_EXERCISE DIRECTIONS_
Among the lines of the material, copy those that hold the string "Show".

──────────────────────────────

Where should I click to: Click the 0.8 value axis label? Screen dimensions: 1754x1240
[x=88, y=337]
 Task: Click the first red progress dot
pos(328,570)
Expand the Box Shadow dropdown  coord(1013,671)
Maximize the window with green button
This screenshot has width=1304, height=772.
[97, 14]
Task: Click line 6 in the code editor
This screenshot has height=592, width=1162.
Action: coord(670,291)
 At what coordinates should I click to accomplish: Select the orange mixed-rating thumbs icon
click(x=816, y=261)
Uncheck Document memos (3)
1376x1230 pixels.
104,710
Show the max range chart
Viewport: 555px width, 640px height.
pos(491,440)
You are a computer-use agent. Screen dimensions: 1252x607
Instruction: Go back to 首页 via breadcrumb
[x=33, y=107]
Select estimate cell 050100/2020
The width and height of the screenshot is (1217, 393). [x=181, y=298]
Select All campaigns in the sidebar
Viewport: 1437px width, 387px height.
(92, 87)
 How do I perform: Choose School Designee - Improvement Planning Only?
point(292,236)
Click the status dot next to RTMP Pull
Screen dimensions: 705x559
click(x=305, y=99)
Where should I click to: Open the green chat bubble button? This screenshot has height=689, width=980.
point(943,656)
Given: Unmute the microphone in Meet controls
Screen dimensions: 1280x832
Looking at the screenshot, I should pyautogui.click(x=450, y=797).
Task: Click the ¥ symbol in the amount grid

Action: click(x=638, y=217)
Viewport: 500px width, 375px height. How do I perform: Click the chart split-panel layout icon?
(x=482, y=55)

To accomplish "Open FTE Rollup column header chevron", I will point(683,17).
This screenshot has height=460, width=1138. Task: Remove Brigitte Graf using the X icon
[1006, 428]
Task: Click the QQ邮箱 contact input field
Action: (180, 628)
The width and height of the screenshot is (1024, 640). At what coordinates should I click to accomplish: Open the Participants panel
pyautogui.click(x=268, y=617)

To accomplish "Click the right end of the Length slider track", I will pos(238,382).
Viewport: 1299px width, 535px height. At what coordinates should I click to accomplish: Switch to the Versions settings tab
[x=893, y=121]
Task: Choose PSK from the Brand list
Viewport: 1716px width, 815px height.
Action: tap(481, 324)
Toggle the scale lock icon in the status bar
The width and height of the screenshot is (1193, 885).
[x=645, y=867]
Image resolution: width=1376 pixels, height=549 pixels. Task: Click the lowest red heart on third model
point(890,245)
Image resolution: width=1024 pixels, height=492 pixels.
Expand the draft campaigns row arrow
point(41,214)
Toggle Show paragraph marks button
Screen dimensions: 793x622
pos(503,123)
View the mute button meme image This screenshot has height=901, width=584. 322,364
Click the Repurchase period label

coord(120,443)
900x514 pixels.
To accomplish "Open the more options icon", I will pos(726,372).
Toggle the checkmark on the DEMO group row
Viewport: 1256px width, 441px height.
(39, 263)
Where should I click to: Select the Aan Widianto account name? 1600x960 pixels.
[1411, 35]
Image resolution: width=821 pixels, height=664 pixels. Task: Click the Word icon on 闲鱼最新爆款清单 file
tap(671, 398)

──────────────────────────────

_COMPLETED EXERCISE_
Show the max range chart
Toggle Show paragraph marks button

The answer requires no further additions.